AP NEWS

State Board assumes authority of Lee County School District

March 26, 2019

LITTLE ROCK, Ark. (AP) — The state Board of Education has voted to take control of an eastern Arkansas school district, immediately removing the district’s superintendent and school board.

The unanimous vote on Monday followed the education board’s decision to place the Lee County district and Lee County High School on probation for violating state certification standards that require upkeep of student records for graduation, the Arkansas Democrat-Gazette reported.

The board overruled an appeal made by Elizabeth Johnson, the superintendent of the district since March 2018, and her employees that the 718-student district not be put on probation. Johnson called the decision “a total injustice” to a veteran administrative team who were hired to help the district last year. Johnson argued that the existing administrators were being punished for the work of past administrators.

Deborah Coffman, the state Department of Education assistant commissioner for public school accountability, told the board that the district breached state standards by not maintaining correct, up-to-date transcripts for its students. Coffman also noted the parents and students weren’t given proper guidance to schedule the minimum 22 course credits that are needed to graduate.

“This is egregious and needs to be resolved immediately,” Coffman said about the student transcripts and the need of high school students — including seniors — to make up course work required for graduation.

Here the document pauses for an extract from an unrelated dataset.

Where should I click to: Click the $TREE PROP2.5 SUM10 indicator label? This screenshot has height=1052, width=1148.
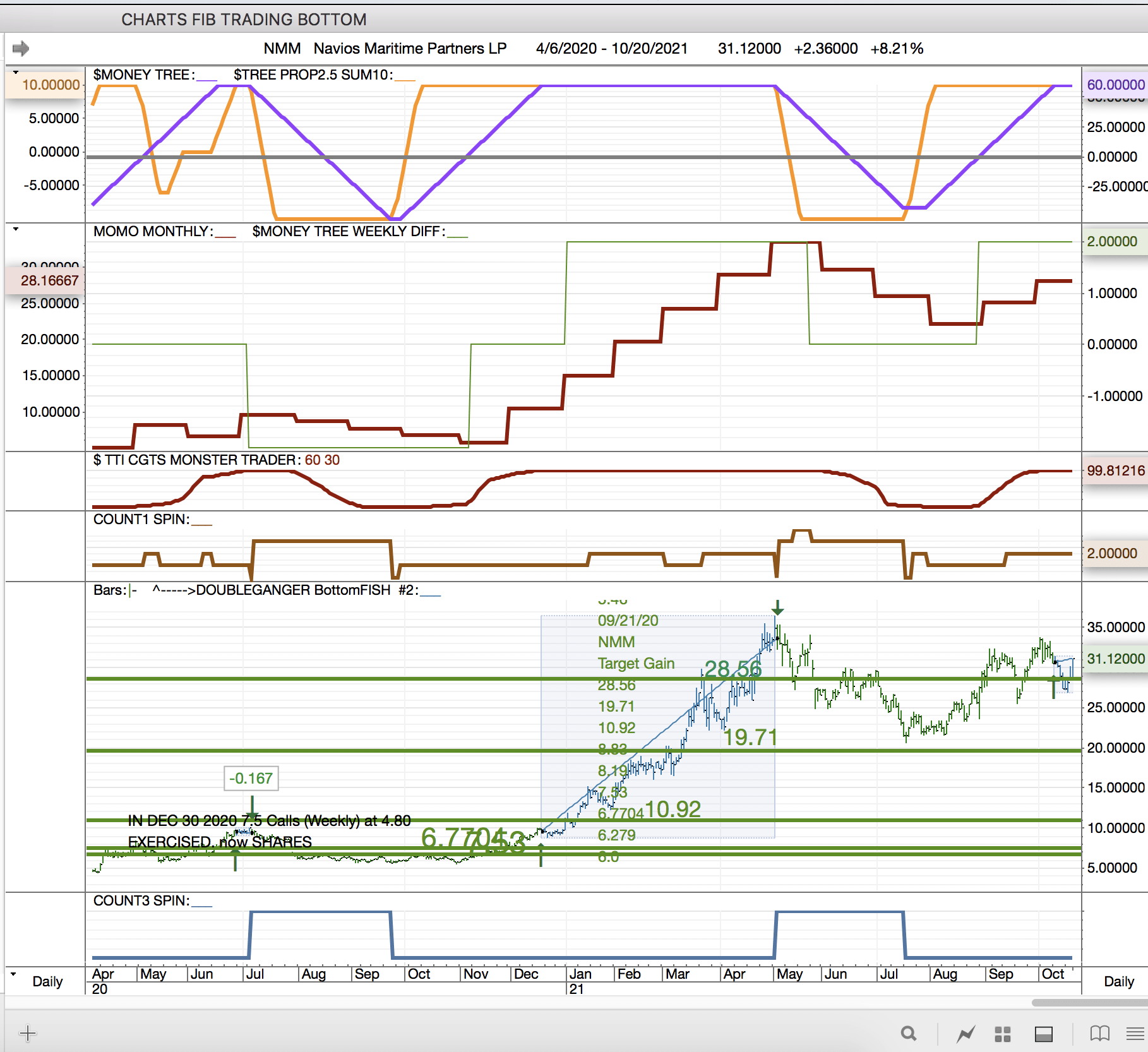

Both of the district’s campuses have state-issued F letter grades. But until Monday, the district was not on probation for violating state standards for operating a school or district.

In 2014, the state took over the district due to academic, financial and ultimately accreditation issues, including problems with course coding and class scheduling that impacted the students’ ability to graduate. It was subsequently returned to local control but in April 2017, the district was cited for neglecting to meet the state-mandated students-to-counselor ratio and for failing to offer and teach the minimum 38 courses required for a high school.

There are now five districts functioning under the state’s authority. In addition to Lee County, state-appointed administrators are operating the Little Rock, Dollarway, Earle and Pine Bluff school districts.